Myocardial cell hypertrophy after myocardial infarction with reperfusion in dogs.

BACKGROUND. The potential role of myocardial cell hypertrophy in the ischemic zone in the mechanism of late recovery of regional contractile function after myocardial infarction followed by reperfusion has not been examined. METHODS AND RESULTS. Eight chronically instrumented, conscious dogs were subjected to 90-120 minutes of circumflex coronary artery occlusion followed by reperfusion. The thickness and function of the anterior (AT) and posterior (PT) walls was measured by ultrasonic gauges at control, during occlusion, and after reperfusion.

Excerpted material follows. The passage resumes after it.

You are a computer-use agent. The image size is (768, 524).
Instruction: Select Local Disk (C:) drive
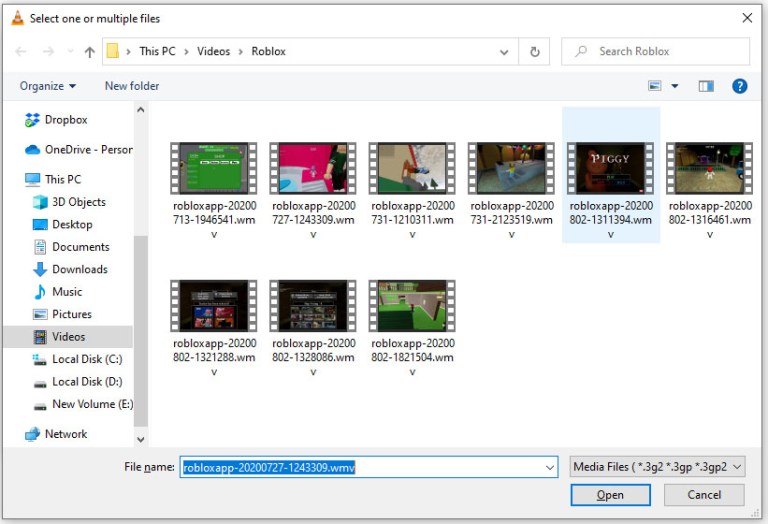(87, 359)
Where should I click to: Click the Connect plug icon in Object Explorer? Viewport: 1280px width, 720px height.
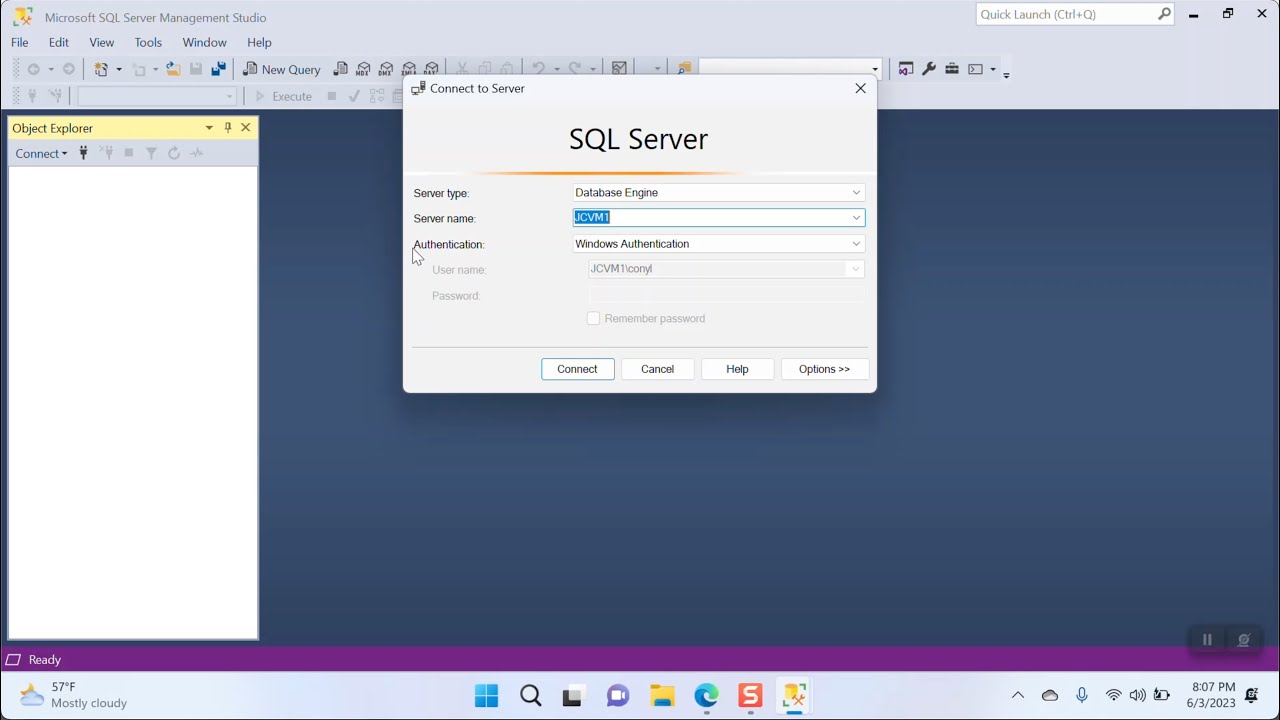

After 3 weeks, cross-sectional areas of surviving cells were determined from subepicardial (epi), midwall (mid), and subendocardial (endo) regions in six dogs and compared with those from six animals without infarction, including three sham-operated control dogs. PT systolic wall thickening showed dyskinesia during occlusion but recovered after reperfusion to 48% of control at 1 week and 67% at 3 weeks. End-diastolic thickness of the PT wall increased markedly after reperfusion, but AT and PT walls were only slightly thicker (p = NS) than in control dogs at 3 weeks. Cross-sectional areas of reperfused dogs in the infarct region averaged 279 (PTepi), 291 (PTmid), and 317 microns 2 (PTendo) and were significantly larger than in control animals (237 [PTepi], 241 [PTmid], and 233 microns 2 [PTendo]). PT cell areas were significantly larger than AT cells, ENDO cell areas were larger than EPI cells (both p < 0.05), and ENDO cells of the AT wall were larger than those of noninfarcted dogs (p < 0.05). CONCLUSIONS. In dogs with myocardial infarction followed by reperfusion, the cross-sectional areas of cells in the infarcted PT wall were larger than those in the noninfarcted AT wall, and within both the infarcted and noninfarcted zones, cell areas were larger in the endocardial than the epicardial region. In all regions of the infarcted wall and in the ENDO region of the noninfarcted wall, cell areas were generally larger than those of control dogs without infarction, and the control dogs showed no transmural differences in cell areas. The mechanisms responsible for this significant remodeling of the reperfused infarcted zone, which involves myocardial cellular hypertrophy, are unknown, but it is possible that hypertrophy of surviving regions of the infarcted wall played a role in the late recovery of regional function that accompanied this hypertrophic response.